REQUIRED WORK:
Could you repeat the records below exactly, leaving the pictures out?

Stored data
------
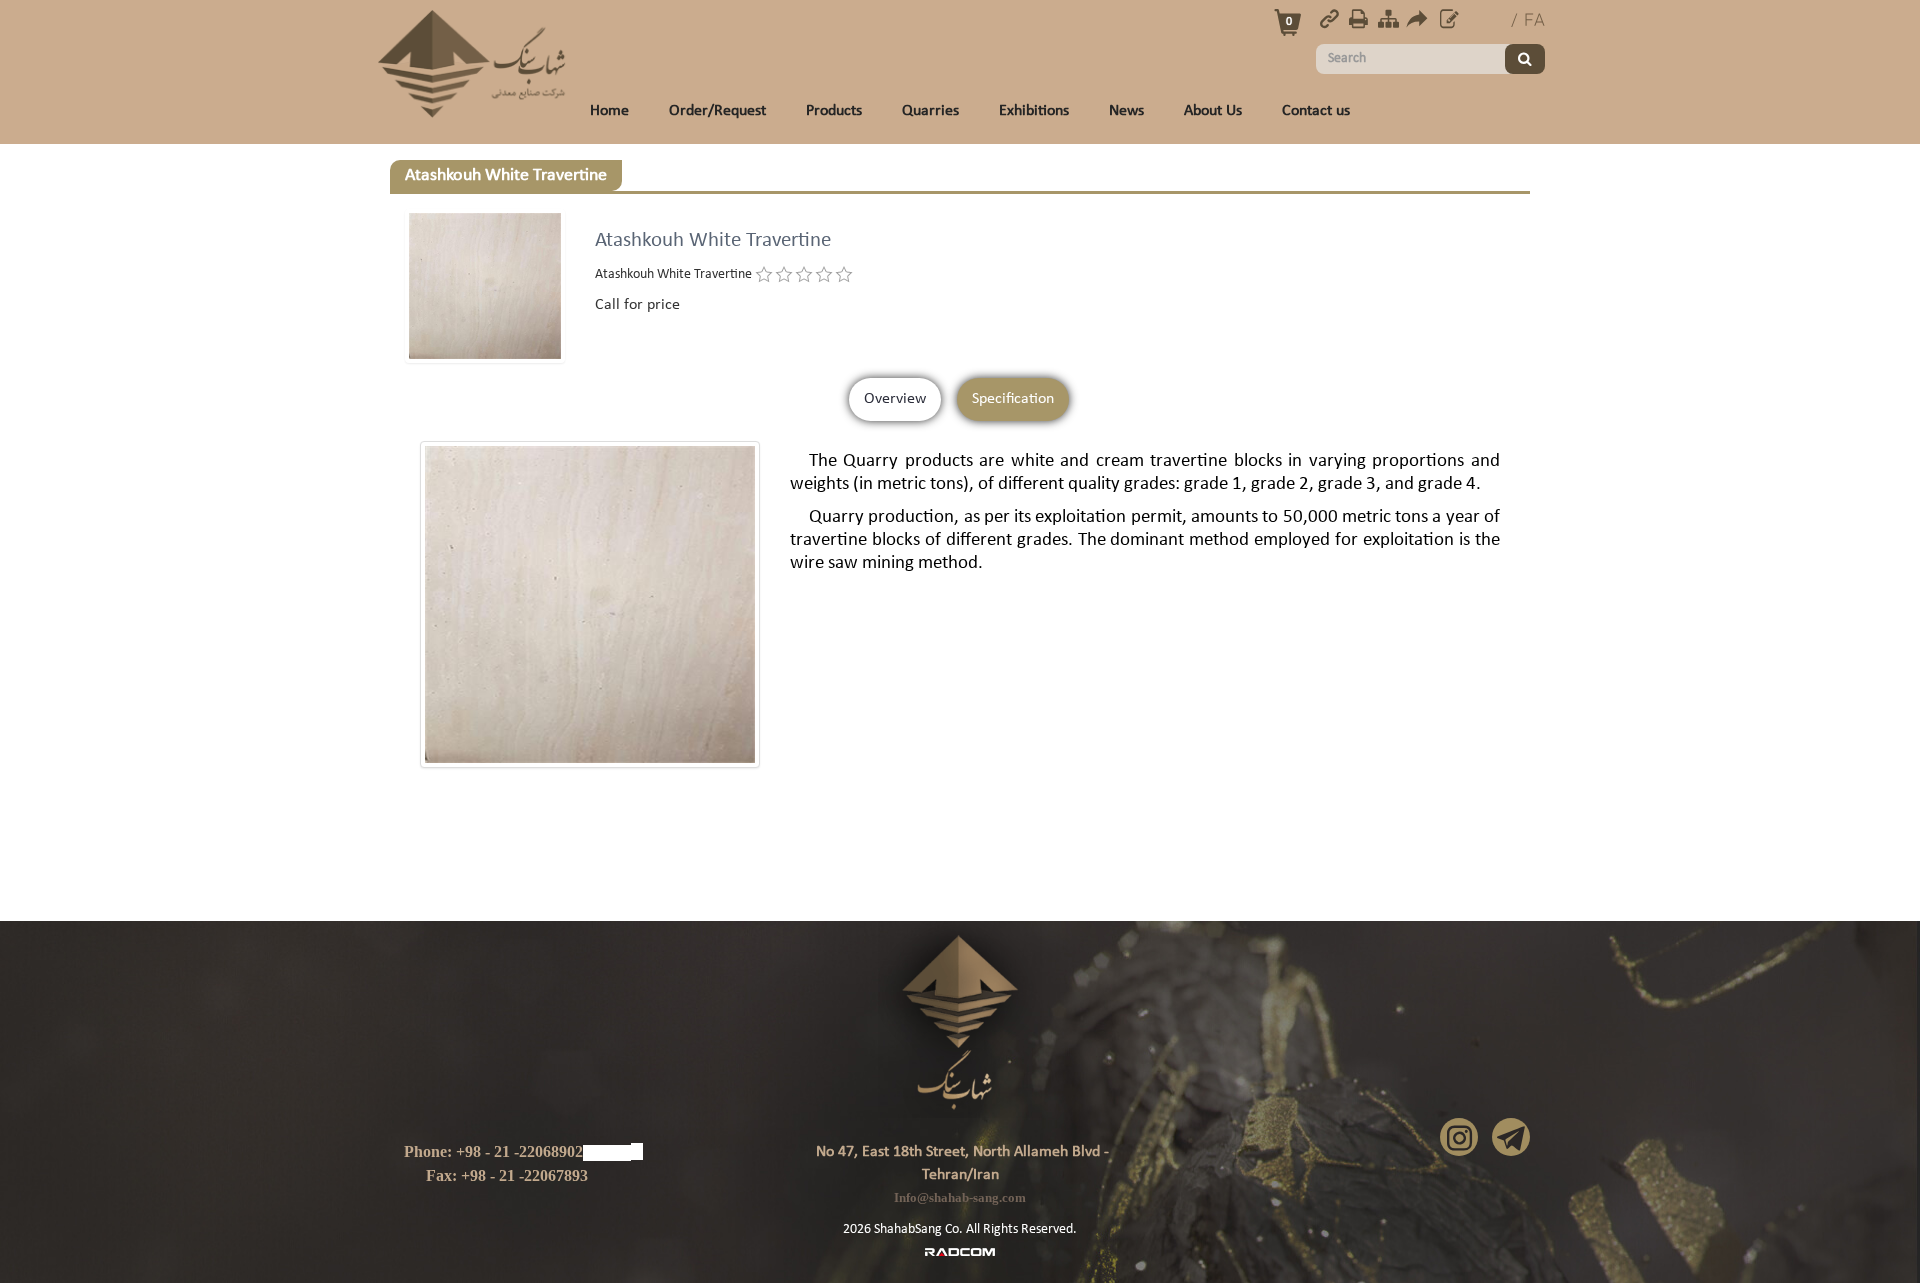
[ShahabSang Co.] (472, 64)
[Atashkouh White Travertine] (590, 604)
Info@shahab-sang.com (960, 1197)
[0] (764, 275)
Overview (895, 399)
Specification (1013, 399)
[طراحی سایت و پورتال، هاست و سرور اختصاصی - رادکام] (960, 1251)
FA (1534, 21)
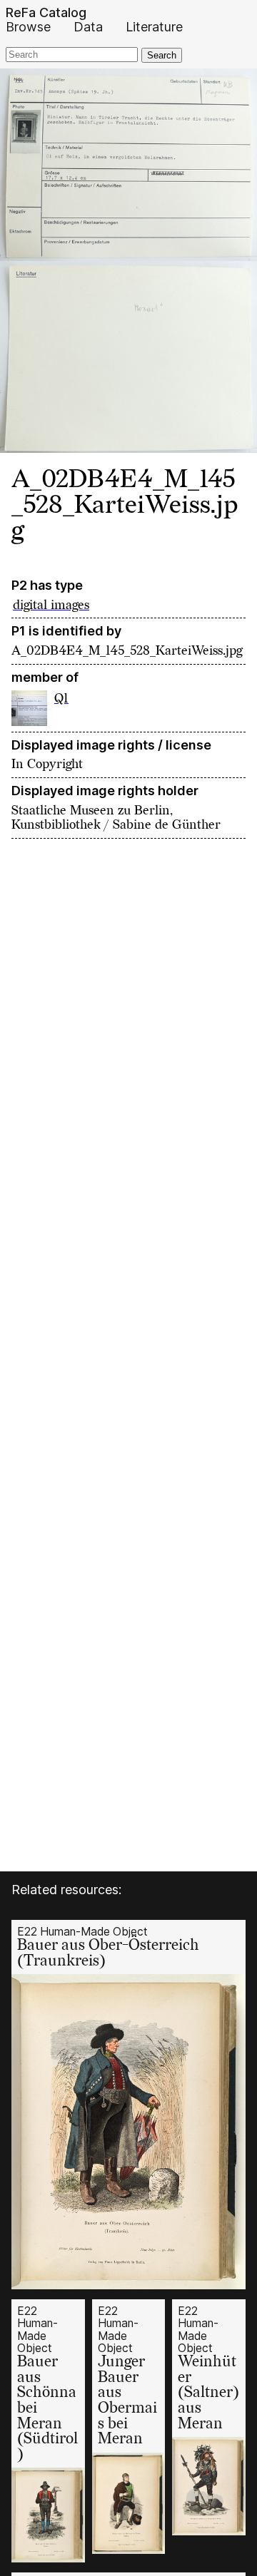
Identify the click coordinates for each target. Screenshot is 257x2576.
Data (88, 27)
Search (161, 55)
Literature (154, 27)
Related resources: (66, 1889)
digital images (51, 605)
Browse (28, 27)
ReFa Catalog (46, 13)
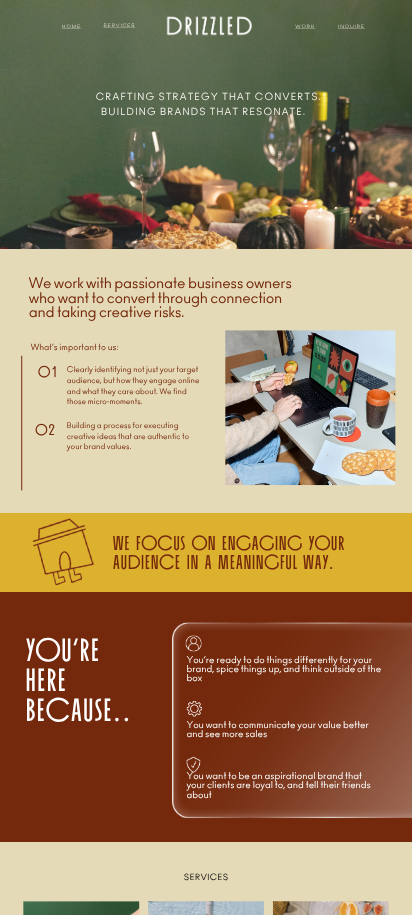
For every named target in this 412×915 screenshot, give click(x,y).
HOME (71, 26)
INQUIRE (351, 26)
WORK (305, 26)
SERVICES (120, 26)
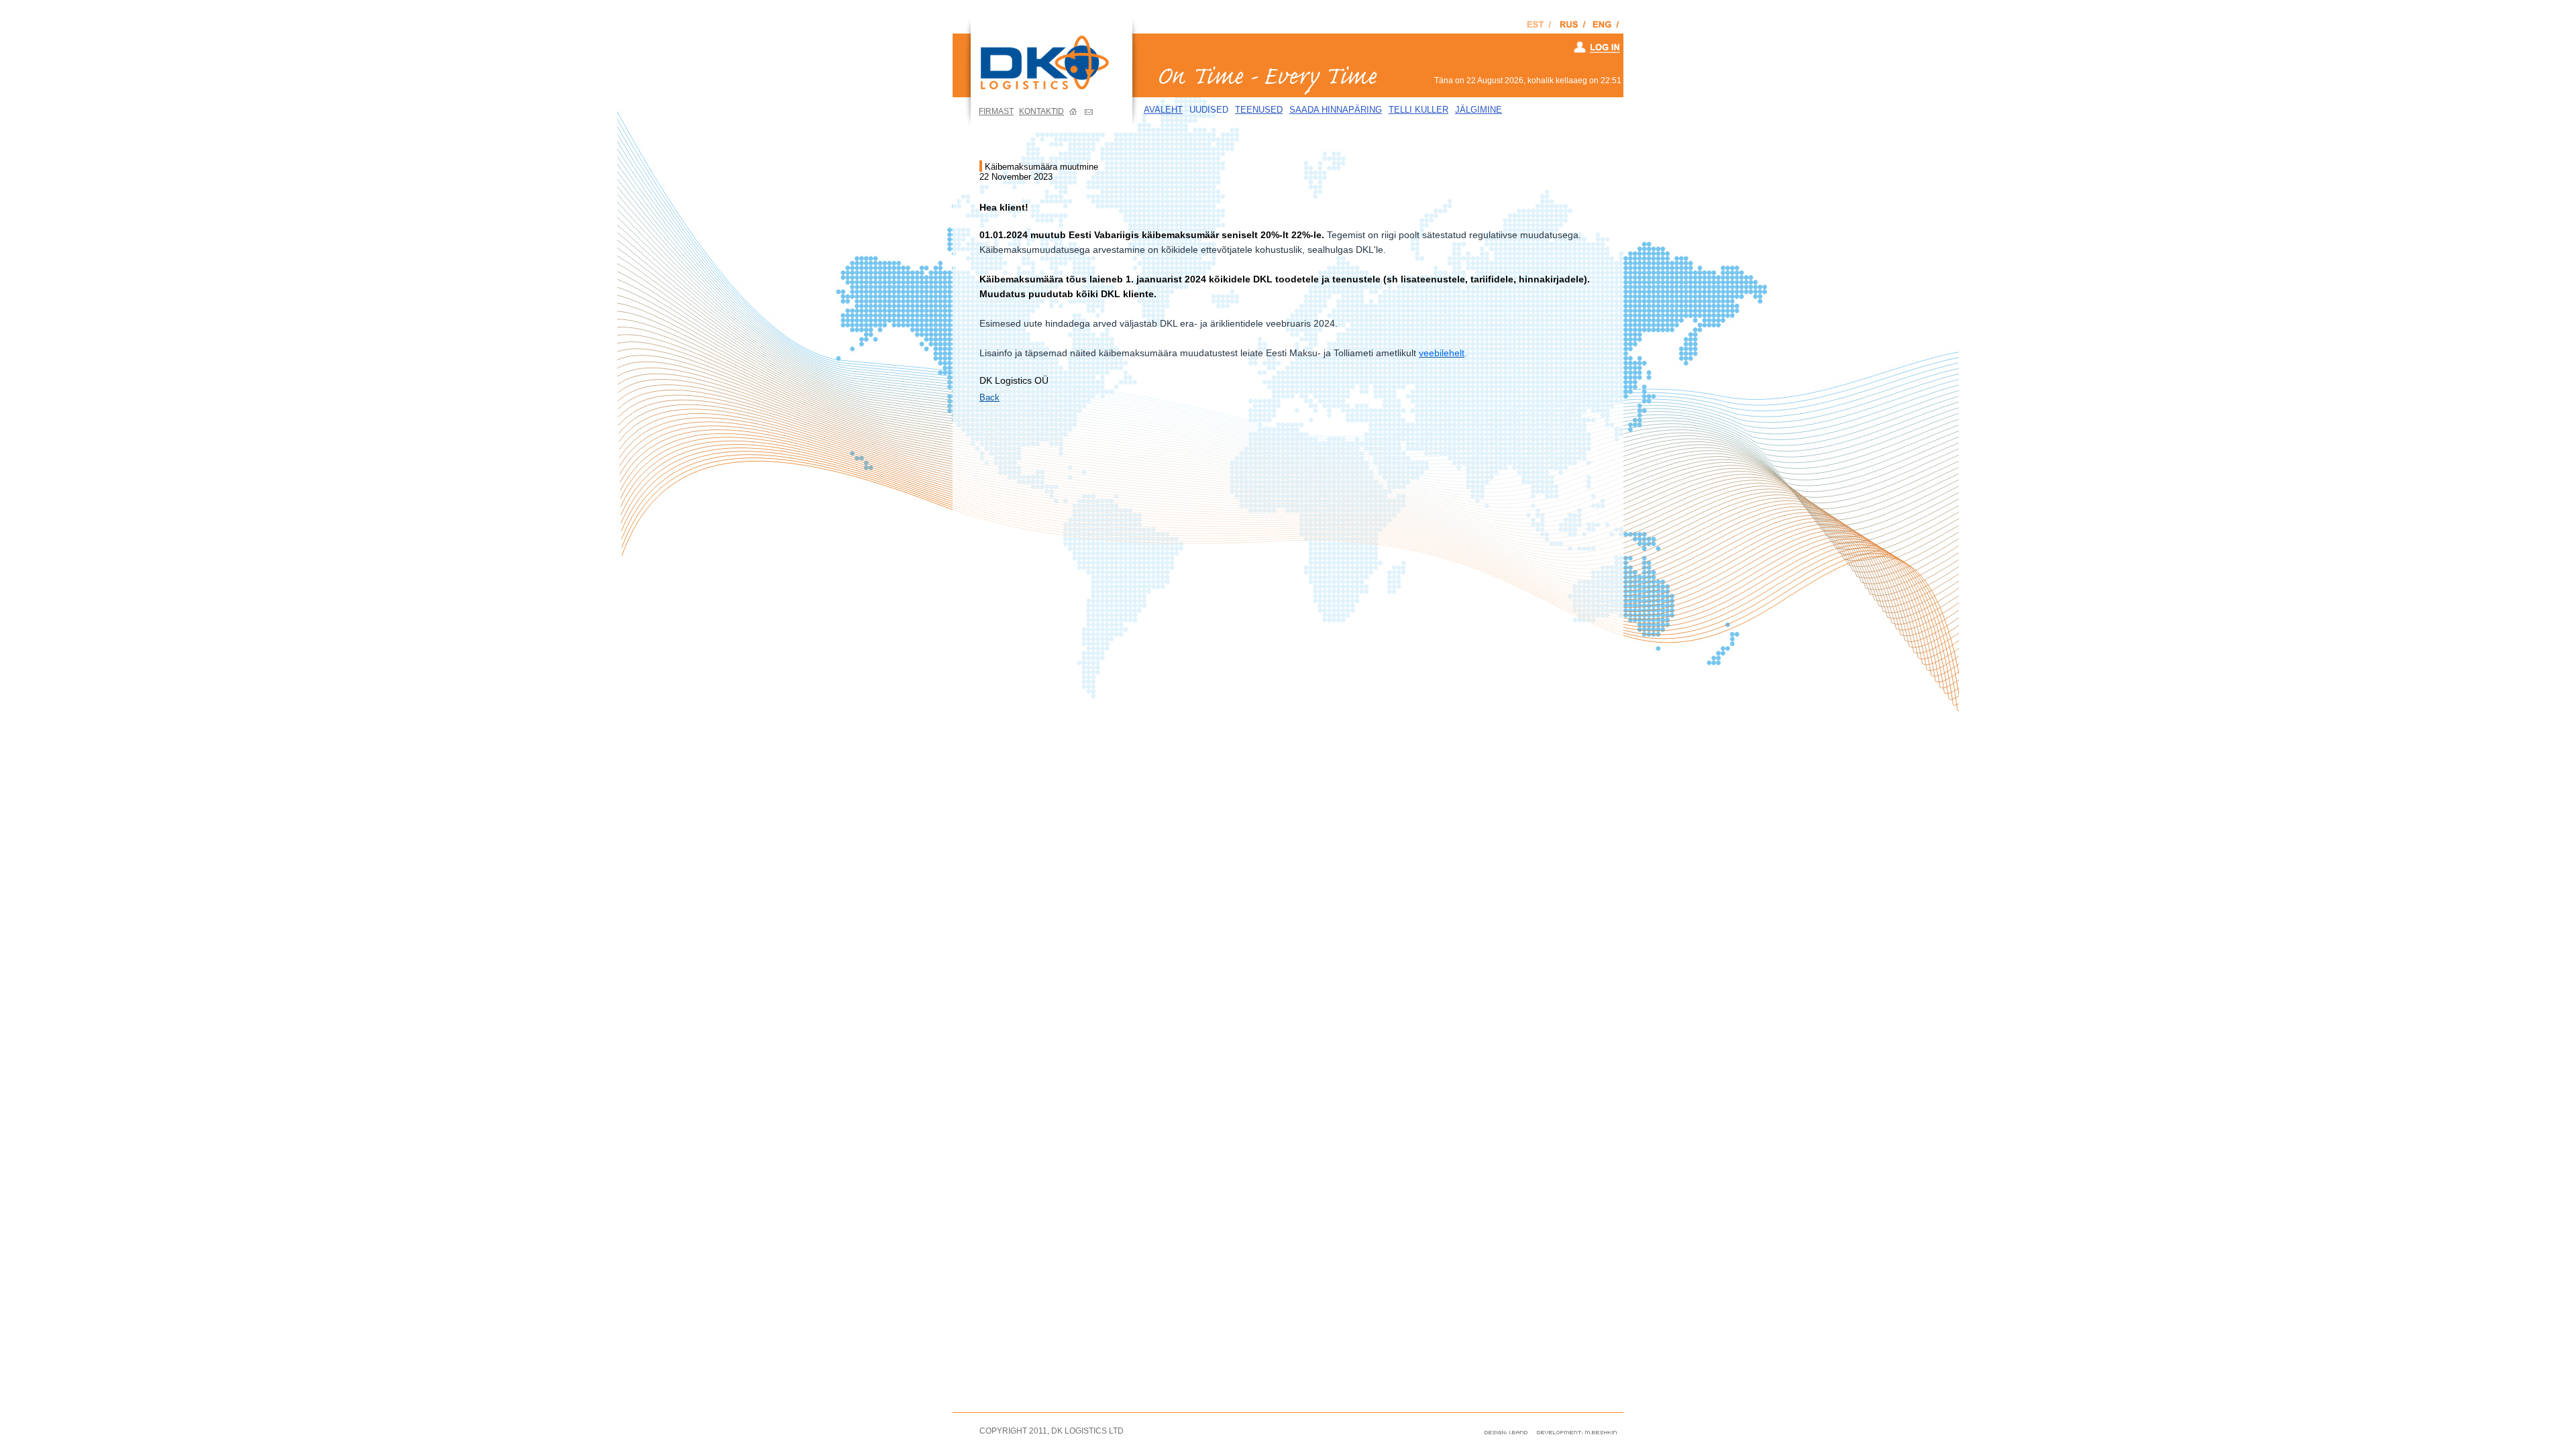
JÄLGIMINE (1478, 110)
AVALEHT (1163, 110)
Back (989, 397)
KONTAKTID (1041, 111)
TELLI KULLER (1418, 110)
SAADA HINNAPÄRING (1335, 110)
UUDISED (1208, 110)
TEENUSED (1259, 110)
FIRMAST (996, 111)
------
TASK SOLUTION:
[ShahabSang Co.] (472, 64)
[Atashkouh White Travertine] (590, 604)
Info@shahab-sang.com (960, 1197)
[0] (764, 275)
Overview (895, 399)
Specification (1013, 399)
[طراحی سایت و پورتال، هاست و سرور اختصاصی - رادکام] (960, 1251)
FA (1534, 21)
Identify the click coordinates for each target. Screenshot is 257x2576.
Data (88, 27)
Search (161, 55)
Literature (154, 27)
Related resources: (66, 1889)
digital images (51, 605)
Browse (28, 27)
ReFa Catalog (46, 13)
For every named target in this 412×915 screenshot, give click(x,y).
HOME (71, 26)
INQUIRE (351, 26)
WORK (305, 26)
SERVICES (120, 26)
JÄLGIMINE (1478, 110)
AVALEHT (1163, 110)
Back (989, 397)
KONTAKTID (1041, 111)
TELLI KULLER (1418, 110)
SAADA HINNAPÄRING (1335, 110)
UUDISED (1208, 110)
TEENUSED (1259, 110)
FIRMAST (996, 111)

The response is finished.